E “tudo incluído” era o pacote completo de residência, visto e um pagamento
mensal de US$ 800, praticamente líquido, pois seus gastos seriam muito
pequenos. Lá aproveitou para aprender inglês, para o qual revelou ter grande
facilidade. Três anos depois, a família do diplomata foi transferida para a
Alemanha – e ela foi junto. Com mais quatro anos, com uma licença especial para
trabalhar, acabou contratada como secretária – nessa altura, seu alemão era
muito bom – de uma Câmara de Comércio local. A saudade, porém, apertava. Tendo
conhecido um brasileiro com quem se casou no exterior, acabaram voltando anos
depois. Hoje, é dona de uma escola de inglês em Juiz de Fora, onde mora há
alguns anos. A escola vai de vento em popa e já tem mais de 500 alunos.
Essas duas pessoas definem dois perfis
diferentes de brasileiros e de país. O primeiro, ranzinza, de mal com a vida,
sem nada a fazer nem a esperar dela, reclamando de tudo e de todos, joga nos
demais a culpa pelo próprio infortúnio.

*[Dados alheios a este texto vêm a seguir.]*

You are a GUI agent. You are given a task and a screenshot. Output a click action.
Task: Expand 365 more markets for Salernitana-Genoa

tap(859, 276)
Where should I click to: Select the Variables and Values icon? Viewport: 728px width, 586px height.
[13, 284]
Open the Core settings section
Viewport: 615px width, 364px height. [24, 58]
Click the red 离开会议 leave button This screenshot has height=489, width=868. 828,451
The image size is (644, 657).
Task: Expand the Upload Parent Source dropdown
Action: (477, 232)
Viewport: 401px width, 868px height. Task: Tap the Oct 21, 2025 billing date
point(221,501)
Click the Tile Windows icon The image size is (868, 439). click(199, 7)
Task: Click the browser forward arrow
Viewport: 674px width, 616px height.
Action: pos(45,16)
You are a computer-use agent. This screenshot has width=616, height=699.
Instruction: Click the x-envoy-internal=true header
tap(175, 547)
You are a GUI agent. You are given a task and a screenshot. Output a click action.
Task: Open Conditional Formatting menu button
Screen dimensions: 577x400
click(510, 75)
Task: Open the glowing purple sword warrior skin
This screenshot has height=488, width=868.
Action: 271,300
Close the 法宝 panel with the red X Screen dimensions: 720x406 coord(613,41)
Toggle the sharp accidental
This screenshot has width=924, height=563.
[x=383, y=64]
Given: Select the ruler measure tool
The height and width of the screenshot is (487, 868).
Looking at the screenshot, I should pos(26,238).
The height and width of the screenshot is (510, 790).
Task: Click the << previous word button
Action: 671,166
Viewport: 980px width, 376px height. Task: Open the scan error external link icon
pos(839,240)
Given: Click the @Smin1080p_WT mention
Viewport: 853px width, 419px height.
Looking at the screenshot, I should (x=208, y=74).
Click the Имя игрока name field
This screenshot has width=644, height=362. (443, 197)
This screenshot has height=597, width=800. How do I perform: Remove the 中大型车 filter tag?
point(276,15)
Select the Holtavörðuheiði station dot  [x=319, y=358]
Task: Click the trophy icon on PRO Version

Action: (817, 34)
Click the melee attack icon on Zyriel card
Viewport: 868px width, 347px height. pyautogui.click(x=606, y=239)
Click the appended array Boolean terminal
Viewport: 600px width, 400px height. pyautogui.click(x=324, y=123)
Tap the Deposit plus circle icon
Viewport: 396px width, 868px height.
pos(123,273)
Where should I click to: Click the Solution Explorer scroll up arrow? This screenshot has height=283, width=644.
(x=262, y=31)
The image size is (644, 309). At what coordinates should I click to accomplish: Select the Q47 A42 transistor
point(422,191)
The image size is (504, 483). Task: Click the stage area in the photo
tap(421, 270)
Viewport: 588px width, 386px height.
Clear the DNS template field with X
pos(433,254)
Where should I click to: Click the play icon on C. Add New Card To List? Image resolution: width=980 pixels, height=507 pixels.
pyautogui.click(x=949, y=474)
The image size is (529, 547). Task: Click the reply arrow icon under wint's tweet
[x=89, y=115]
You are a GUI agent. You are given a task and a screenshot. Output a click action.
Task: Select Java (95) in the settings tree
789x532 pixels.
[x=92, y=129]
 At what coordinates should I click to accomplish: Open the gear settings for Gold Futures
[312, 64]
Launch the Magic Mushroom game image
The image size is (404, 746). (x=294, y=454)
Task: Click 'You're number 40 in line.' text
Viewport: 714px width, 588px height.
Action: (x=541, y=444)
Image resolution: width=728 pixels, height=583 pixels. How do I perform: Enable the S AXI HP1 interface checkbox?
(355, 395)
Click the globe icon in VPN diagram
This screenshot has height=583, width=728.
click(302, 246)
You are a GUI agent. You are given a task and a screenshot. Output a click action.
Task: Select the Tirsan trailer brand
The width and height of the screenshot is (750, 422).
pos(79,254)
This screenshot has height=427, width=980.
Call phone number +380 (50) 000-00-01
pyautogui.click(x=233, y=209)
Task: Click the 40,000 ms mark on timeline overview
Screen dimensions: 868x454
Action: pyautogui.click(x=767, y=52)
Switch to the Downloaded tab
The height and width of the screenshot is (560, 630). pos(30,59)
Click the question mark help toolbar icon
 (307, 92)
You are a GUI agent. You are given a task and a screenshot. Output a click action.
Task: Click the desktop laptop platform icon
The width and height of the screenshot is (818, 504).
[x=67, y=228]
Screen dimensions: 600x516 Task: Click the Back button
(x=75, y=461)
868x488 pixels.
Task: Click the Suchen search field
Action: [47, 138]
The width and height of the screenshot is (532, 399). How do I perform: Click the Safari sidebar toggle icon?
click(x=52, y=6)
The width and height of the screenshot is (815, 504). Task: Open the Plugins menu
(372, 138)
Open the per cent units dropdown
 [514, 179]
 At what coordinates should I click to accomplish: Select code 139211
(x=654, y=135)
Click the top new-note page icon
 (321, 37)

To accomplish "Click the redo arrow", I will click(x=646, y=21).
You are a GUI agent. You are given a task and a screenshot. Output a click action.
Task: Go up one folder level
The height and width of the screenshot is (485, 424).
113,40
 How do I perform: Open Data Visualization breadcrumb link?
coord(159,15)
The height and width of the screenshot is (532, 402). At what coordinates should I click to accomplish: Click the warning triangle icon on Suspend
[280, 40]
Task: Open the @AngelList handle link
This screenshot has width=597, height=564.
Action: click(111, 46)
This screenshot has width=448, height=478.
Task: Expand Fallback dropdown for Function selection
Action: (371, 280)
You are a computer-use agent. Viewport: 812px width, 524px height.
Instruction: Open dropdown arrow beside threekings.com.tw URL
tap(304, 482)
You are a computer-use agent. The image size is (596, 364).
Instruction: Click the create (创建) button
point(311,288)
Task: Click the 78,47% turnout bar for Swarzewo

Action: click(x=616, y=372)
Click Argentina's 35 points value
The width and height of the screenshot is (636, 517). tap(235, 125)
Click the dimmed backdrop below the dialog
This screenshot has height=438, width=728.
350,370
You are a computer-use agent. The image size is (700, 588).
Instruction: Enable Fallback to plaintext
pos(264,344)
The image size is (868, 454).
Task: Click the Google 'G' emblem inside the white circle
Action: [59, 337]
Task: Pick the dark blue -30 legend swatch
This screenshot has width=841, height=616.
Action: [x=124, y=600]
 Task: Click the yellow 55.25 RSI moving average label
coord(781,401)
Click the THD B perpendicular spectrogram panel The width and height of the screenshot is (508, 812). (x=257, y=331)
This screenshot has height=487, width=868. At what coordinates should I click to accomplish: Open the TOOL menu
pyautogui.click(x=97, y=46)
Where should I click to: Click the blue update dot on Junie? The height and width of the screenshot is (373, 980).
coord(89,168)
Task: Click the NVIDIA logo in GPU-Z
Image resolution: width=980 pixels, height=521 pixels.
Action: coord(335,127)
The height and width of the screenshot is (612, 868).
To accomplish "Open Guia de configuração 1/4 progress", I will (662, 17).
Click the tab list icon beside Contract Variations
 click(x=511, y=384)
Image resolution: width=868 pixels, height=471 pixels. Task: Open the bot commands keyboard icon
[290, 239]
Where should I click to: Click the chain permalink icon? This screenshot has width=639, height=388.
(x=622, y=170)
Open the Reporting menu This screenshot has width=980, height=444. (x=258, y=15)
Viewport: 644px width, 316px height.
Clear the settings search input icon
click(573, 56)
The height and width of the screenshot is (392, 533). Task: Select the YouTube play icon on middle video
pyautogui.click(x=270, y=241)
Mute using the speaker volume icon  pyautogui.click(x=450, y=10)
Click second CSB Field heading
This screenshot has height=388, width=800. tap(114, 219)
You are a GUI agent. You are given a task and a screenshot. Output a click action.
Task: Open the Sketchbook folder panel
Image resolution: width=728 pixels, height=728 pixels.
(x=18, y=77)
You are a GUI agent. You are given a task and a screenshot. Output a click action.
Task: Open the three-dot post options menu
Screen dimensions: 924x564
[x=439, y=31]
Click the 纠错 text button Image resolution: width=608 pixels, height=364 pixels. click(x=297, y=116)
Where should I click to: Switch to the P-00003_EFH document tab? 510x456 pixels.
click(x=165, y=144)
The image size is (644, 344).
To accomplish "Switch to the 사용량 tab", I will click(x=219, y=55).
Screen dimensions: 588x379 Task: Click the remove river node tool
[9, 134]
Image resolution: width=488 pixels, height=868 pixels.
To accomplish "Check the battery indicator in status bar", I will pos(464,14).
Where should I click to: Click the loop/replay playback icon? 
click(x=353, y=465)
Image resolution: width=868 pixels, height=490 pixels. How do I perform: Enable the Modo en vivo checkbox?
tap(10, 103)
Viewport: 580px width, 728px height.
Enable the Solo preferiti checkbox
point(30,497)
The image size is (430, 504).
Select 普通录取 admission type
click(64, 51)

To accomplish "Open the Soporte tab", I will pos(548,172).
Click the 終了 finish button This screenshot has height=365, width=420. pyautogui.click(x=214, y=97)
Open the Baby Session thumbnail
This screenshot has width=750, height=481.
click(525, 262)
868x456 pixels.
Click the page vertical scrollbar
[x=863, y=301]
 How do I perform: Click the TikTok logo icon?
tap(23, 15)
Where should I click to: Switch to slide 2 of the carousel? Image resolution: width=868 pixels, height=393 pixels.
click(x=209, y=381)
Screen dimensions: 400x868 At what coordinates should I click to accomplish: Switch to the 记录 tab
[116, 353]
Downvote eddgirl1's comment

O segundo, empreendedor, ativo, desejoso
de progresso, correto, exemplar, ciente de que o que se faz na vida deve decorrer
fundamentalmente do seu próprio empenho. Este livro é um pequeno tributo a
esses brasileiros, mas é ao mesmo tempo o resultado da constatação de que, para
que o Brasil dê um salto, é preciso aumentar – e muito – a proporção de Kátias
e diminuir bastante a proporção de Pedros.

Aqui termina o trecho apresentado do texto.